Hacker News new | ask | show | jobs
by robochat 1769 days ago
I know that there's an xkcd comic about this but I think that the best solution would be to create a new text based format with a new extension ie. "bsv" - better separated values. This new format would either be much stricter than csv or have a compulsory header that defines the file's format (like the text encoding, separator character etc).

If it is stricter, it would have one type of field separator that is not commas since some locales use them as decimal places (I'm looking at you, France) but something like '|'. It would insist that dates were iso8601. It could define how fields can be escaped and quoted - although I would prefer if quoting was kept to a minimum. The format should also allow for comments i.e # so that people can comment their datasets inside the same file.

Alternatively or in addition, it could have some header lines:

1) A header that defines the encoding, separator, decimal separator, quote character, escape character, line ending character, date format ...

2) A header that defines each column's name

3) A header that defines each column's data type and formatting

4) A header that defines each column's unit like m/s or kg - ok, this is a bit of a stretch but it would be great to have.

or some variation of the above.

Fundamentally, this bsv format would still be csv and most programs would still be able to read it with the parsers that already exist or be quickly adapted to read it. It could still be easily edited by hand but the metadata would be present.

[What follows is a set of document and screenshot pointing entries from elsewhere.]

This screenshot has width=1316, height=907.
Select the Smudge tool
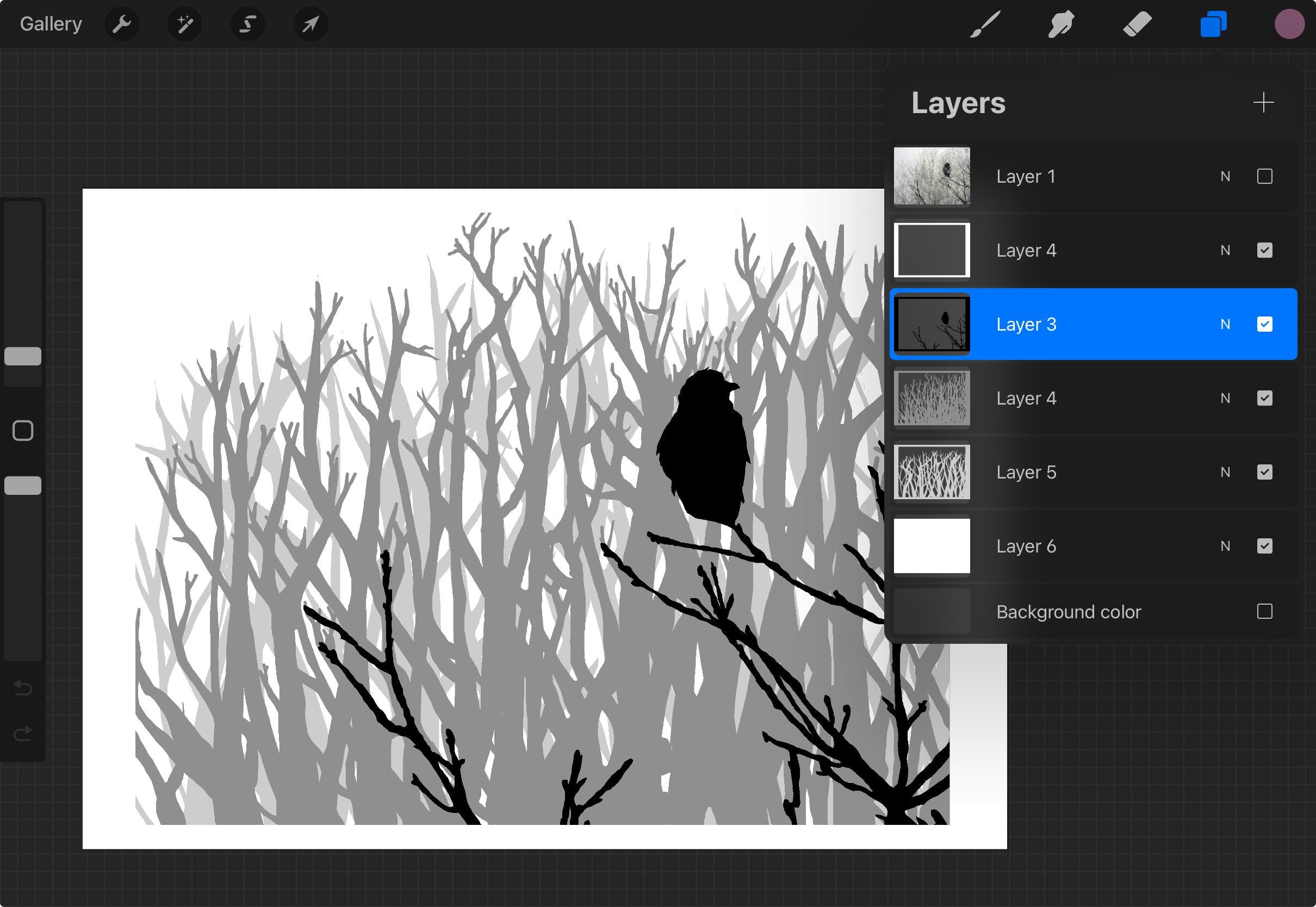1060,24
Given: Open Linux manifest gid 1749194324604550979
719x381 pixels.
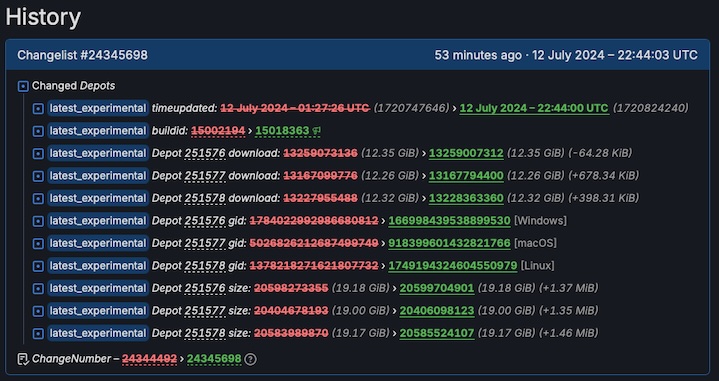Looking at the screenshot, I should point(453,266).
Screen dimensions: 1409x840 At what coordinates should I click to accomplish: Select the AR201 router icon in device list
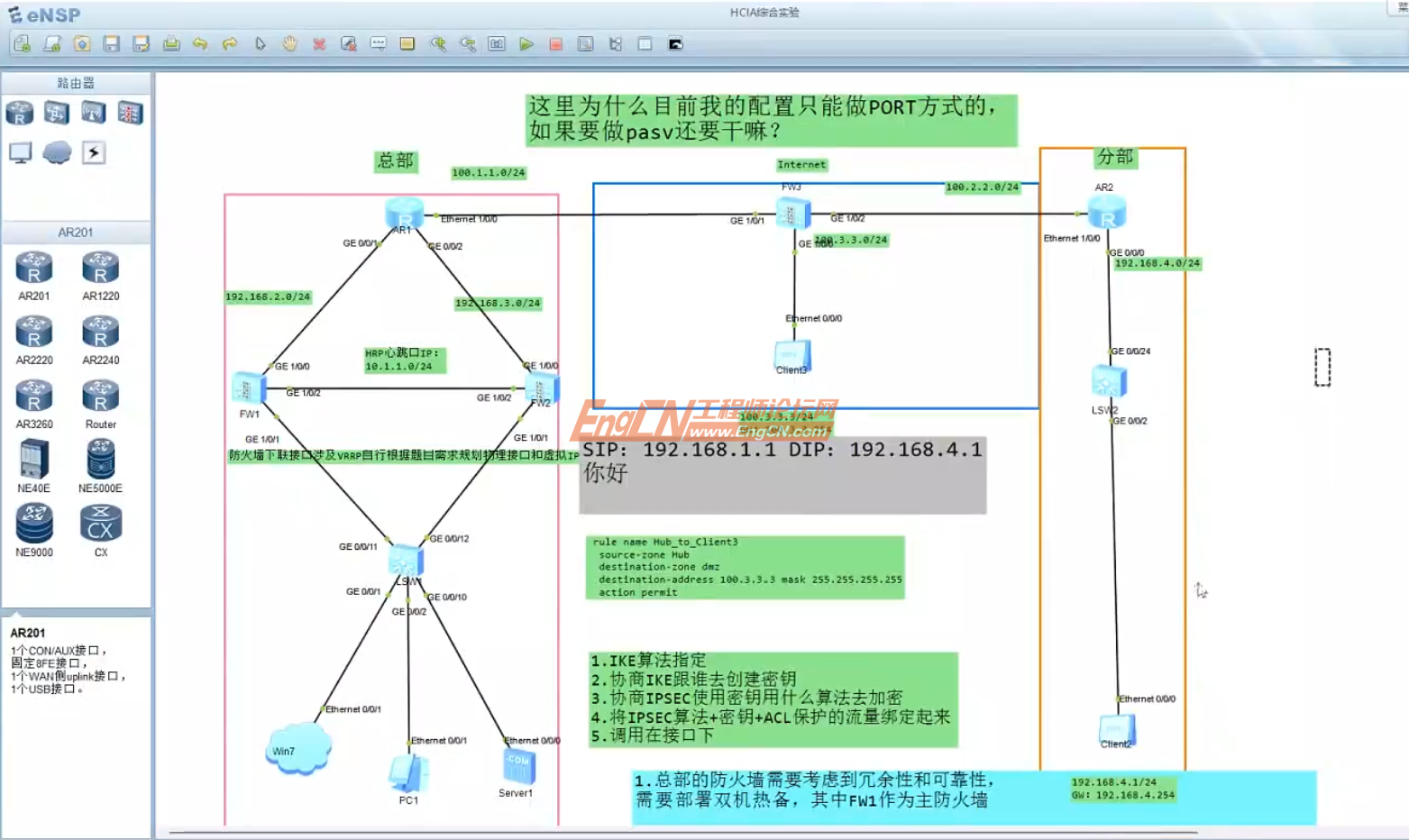[x=33, y=268]
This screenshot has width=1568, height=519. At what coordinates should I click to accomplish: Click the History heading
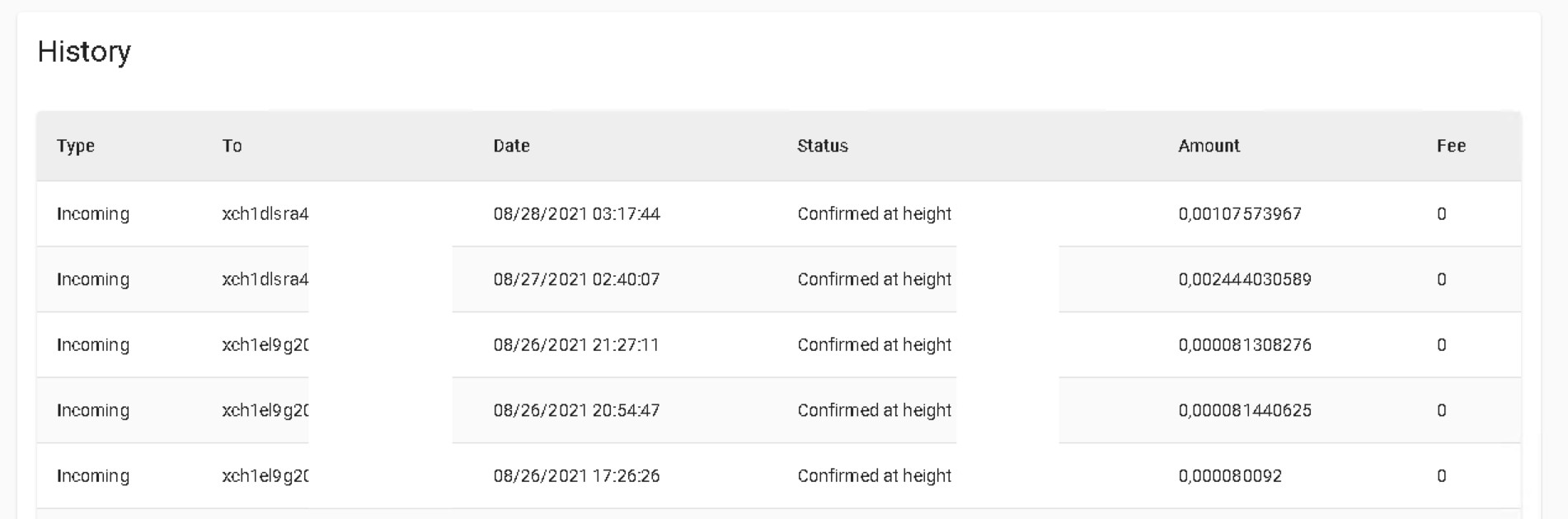tap(84, 52)
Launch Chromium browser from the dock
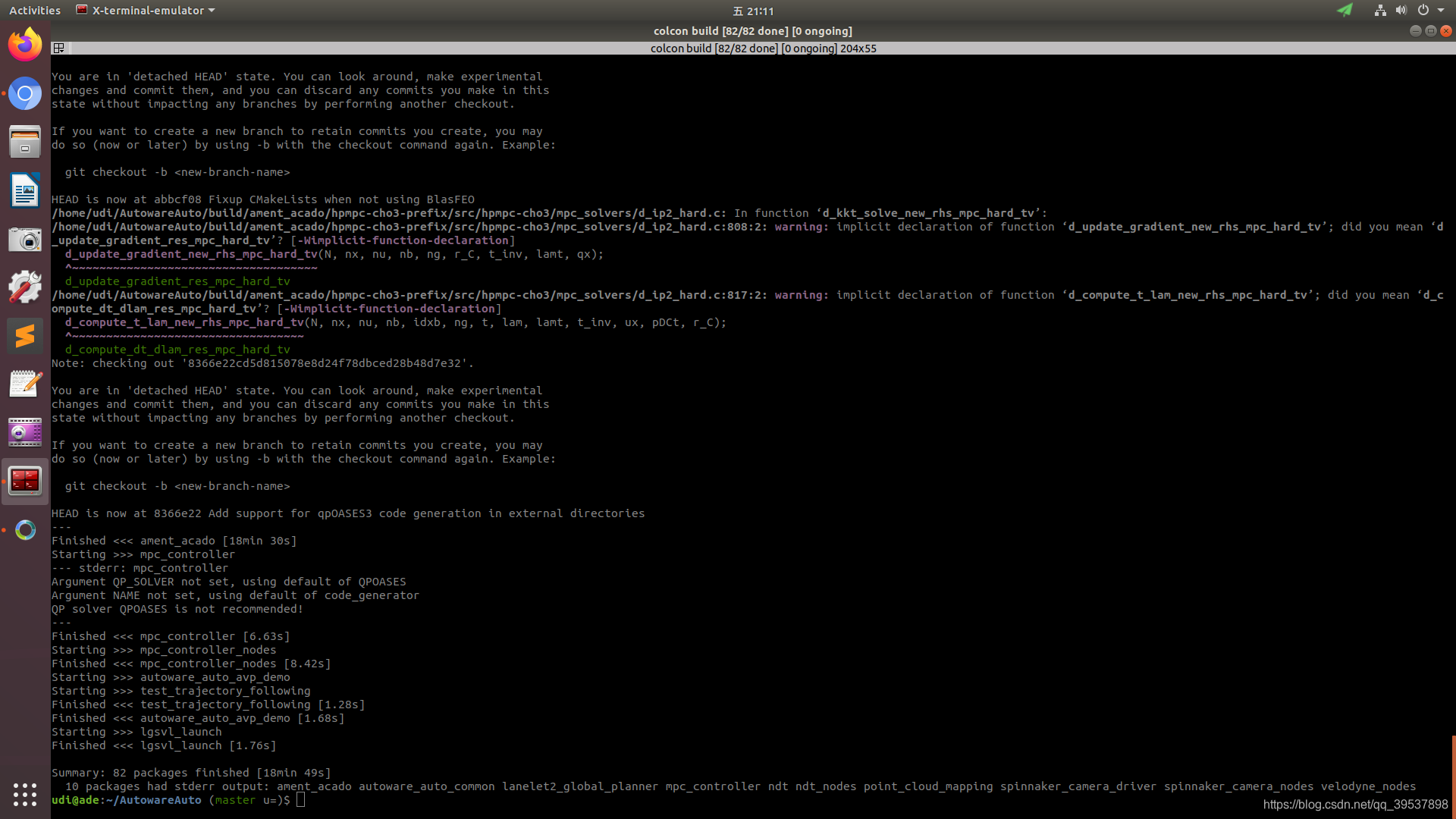Viewport: 1456px width, 819px height. 25,93
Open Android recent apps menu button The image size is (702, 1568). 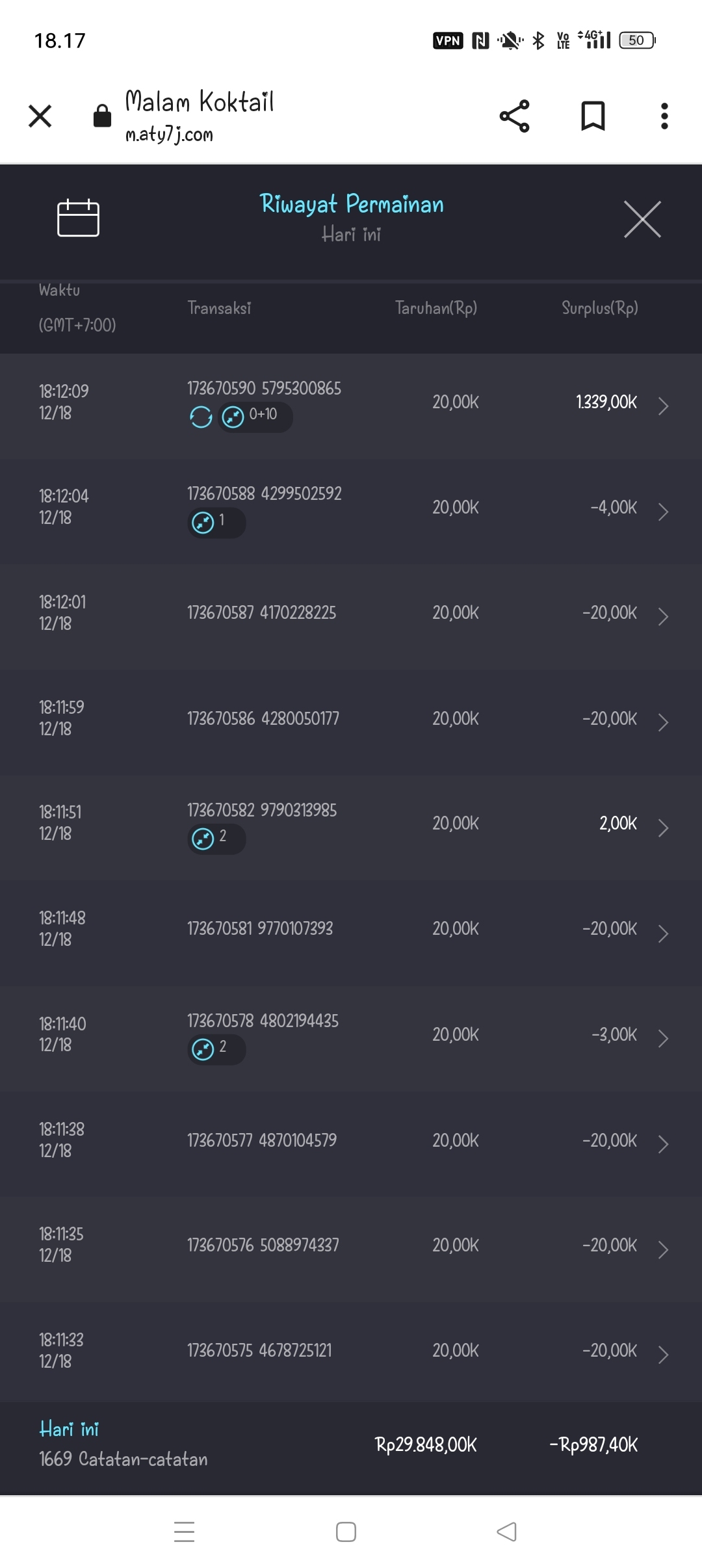[185, 1532]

I suspect that this is just a pipe dream because people would find hundreds of ways to break it but toml took off and that didn't exist so long ago.

1 comments

I've played around with this (https://jtree.treenotation.org/designer/#standard%20iris)

I don't think you can make a breakthrough through syntax alone. I think you've got to integrate some type of live semantic schema, something like Schema.org. If I used "bsv" and didn't just get a slightly better parsing experience but also got data augmentation for free, or suggested data transformations/visualizations, et cetera, then I could see a community building.

I think perhaps a GPT-N will be able to write it's own Schema.org thing, using all the world's content, and then a BSV format could come out of that.